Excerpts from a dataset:
****************************************

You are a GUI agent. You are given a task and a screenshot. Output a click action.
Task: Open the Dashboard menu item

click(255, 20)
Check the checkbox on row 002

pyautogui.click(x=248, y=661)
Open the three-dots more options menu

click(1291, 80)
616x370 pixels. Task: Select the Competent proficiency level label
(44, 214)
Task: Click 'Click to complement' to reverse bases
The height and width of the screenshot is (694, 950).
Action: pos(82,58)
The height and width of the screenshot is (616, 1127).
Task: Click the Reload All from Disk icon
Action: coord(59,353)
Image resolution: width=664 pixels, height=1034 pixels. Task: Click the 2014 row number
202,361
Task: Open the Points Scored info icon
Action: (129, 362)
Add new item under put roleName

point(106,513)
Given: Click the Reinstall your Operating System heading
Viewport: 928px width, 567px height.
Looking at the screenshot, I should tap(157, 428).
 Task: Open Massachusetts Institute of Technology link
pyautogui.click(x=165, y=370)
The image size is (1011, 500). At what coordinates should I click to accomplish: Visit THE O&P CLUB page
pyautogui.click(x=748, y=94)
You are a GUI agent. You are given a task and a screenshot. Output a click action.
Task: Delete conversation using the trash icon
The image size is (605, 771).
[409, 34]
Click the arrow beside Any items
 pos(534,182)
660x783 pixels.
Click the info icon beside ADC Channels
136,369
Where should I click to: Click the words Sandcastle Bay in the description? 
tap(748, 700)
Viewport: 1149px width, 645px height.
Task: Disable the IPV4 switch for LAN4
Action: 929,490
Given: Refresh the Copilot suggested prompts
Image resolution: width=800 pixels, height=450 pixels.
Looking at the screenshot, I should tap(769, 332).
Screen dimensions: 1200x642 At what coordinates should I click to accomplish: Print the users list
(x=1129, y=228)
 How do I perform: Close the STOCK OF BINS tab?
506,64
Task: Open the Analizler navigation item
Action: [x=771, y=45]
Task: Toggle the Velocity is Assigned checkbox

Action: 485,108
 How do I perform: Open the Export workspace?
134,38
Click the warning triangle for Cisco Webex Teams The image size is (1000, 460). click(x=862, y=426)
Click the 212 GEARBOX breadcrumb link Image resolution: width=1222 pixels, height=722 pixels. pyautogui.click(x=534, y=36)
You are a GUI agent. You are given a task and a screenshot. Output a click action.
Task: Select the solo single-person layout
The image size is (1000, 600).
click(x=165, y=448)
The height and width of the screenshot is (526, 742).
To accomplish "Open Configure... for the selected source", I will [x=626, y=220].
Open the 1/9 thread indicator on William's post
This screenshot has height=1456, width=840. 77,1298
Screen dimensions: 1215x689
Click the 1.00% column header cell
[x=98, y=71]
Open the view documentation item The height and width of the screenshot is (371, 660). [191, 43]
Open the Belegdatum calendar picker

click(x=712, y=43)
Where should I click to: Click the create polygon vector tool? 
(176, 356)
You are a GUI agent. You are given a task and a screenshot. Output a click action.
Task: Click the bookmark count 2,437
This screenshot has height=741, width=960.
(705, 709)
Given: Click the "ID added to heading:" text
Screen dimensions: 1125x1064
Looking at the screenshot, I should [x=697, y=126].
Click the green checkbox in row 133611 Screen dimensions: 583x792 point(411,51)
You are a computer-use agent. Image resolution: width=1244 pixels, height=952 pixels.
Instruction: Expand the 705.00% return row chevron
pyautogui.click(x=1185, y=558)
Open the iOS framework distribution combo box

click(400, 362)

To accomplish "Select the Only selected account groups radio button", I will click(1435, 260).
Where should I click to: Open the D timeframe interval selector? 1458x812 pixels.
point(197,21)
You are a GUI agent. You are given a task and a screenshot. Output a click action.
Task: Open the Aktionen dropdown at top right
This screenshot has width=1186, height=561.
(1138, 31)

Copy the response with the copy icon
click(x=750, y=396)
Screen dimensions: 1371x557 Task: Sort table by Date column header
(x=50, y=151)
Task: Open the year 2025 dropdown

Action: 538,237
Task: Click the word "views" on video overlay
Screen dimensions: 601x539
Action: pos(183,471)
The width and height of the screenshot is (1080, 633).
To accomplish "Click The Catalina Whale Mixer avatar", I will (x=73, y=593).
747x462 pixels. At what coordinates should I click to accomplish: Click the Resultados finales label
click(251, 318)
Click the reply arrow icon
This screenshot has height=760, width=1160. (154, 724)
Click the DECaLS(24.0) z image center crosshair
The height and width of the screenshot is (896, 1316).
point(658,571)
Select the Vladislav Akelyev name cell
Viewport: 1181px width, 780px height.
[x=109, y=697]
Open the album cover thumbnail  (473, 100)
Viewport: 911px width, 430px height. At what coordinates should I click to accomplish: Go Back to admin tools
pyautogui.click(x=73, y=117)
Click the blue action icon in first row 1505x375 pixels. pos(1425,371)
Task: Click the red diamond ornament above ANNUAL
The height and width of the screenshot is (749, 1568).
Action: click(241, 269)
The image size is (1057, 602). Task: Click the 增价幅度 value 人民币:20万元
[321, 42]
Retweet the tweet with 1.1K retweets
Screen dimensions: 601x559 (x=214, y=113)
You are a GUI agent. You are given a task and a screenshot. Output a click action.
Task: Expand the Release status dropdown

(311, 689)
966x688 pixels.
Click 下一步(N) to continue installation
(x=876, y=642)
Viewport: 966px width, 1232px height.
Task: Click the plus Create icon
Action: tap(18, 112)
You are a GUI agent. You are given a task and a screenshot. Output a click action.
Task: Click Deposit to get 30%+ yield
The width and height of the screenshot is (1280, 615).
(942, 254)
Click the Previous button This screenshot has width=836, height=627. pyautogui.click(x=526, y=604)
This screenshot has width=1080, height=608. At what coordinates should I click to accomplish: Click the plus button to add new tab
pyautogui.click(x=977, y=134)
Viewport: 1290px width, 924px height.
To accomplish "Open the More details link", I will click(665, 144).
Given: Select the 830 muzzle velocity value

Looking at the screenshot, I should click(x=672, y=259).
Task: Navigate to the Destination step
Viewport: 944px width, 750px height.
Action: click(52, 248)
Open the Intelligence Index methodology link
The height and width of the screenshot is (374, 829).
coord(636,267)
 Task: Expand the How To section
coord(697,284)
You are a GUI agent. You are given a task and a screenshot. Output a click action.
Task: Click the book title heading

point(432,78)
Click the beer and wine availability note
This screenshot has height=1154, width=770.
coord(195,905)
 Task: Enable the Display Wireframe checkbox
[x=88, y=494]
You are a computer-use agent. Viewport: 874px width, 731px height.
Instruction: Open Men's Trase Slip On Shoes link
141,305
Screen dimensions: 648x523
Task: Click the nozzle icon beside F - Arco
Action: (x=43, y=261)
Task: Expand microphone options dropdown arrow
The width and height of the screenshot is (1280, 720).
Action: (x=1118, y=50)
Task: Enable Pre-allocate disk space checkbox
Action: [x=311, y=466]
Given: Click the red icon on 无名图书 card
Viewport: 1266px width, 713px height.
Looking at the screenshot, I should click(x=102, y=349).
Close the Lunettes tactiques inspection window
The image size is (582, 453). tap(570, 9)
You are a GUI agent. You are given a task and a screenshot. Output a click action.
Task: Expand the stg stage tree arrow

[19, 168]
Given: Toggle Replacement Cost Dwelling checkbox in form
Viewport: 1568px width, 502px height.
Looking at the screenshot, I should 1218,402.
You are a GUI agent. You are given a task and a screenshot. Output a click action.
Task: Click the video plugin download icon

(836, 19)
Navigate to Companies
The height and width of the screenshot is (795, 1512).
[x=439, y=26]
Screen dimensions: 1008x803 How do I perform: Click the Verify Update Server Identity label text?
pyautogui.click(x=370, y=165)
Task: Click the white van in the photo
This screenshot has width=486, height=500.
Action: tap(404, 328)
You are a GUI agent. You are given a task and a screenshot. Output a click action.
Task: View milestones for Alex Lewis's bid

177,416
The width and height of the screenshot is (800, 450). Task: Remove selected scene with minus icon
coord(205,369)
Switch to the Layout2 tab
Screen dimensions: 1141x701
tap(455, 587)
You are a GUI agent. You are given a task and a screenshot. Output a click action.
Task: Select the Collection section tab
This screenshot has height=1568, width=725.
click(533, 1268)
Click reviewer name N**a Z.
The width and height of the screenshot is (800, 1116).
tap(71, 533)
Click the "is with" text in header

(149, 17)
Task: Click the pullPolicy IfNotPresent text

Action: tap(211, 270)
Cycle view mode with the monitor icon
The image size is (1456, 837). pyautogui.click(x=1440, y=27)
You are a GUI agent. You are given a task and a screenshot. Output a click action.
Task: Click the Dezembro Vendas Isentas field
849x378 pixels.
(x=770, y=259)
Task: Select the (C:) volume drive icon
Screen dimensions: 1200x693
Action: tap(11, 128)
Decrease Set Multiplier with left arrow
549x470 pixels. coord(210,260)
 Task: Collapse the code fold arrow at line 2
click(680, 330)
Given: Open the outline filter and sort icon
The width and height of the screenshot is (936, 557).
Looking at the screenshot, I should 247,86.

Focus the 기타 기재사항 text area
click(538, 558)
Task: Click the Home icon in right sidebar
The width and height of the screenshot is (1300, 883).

****************************************

■ **Exercise goal**
Show the lines above that have the word "right".

■ **Exercise result**
Task: Open the Aktionen dropdown at top right
Task: Click the Home icon in right sidebar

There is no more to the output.